Nuestro futuro

Carlos G. Reigosa
Carlos G. Reigosa QUERIDO MUNDO

OPINIÓN

06 abr 2012 . Actualizado a las 07:00 h.

Hablamos tanto de dónde tenemos que salir que apenas planificamos adónde queremos llegar. Nos contamos una y otra vez los datos adversos de la realidad, pero no acabamos de trazar la línea inequívoca que debemos seguir para forjar un porvenir halagüeño. Sin embargo, es ese futuro el que debe interesarnos, aunque solo sea porque, como dijo Woody Allen, es el sitio donde vamos a pasar el resto de nuestras vidas.

La reiterada descripción de nuestros males delata una actitud decadente y pasadista, incapaz de iluminarnos sobre lo que debemos hacer para superar nuestros achaques. Lo dijo con claridad el economista John Kenneth Galbraith: «Si no piensas en tu porvenir, no lo tendrás». Creo que nos recreamos demasiado en el desconcierto presente y que desperdiciamos la fuerza y el talento que tenemos para fijar la ruta hacia un horizonte deseable.
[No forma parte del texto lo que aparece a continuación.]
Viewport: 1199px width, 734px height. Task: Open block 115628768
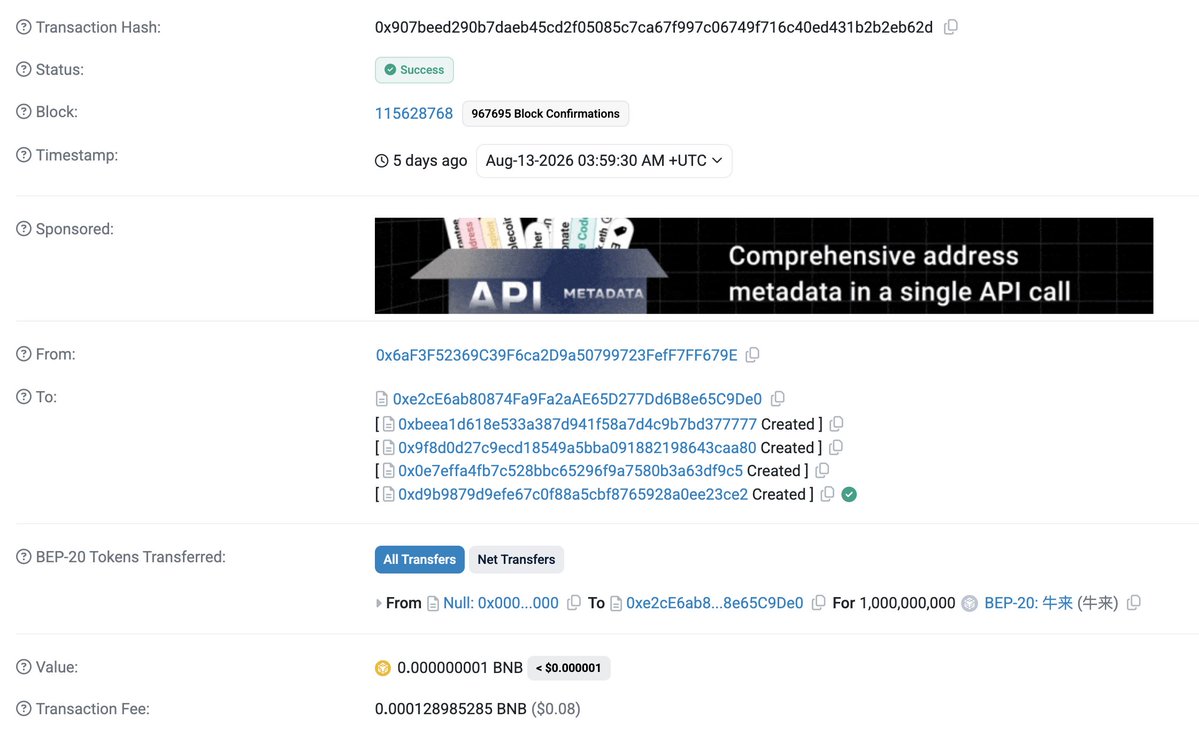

Y este es un grave error, porque el futuro (planeado o sin planear) ya está influyendo sobre nosotros y está dictando las leyes de nuestra actualidad. ¿De qué vale aceptar las culpas y arrepentirse si no nos ponemos a cambiar lo que hay que cambiar?

El futuro es nuestro refugio y nuestro destino. Por eso debería ocupar nuestro tiempo tanto o más que el presente. Hay algo quizá insano en nuestro abandono, porque lo que ocurre nos concierne y demanda nuestra atención. Sin duda, estamos ante un desafío colectivo que, a la vez, es también un reto personal. Por ello me parecen tan necesarias esas actitudes combativas que parten de la asunción de nuestra realidad y nos llevan al convencimiento de que estamos formados y preparados para afrontar y superar las dificultades. Esperarlo todo de los políticos y del Estado protector no es la mejor forma de proceder. La sociedad civil y el individuo también deben sentirse convocados en la actual tarea y participar activamente en la recuperación nacional.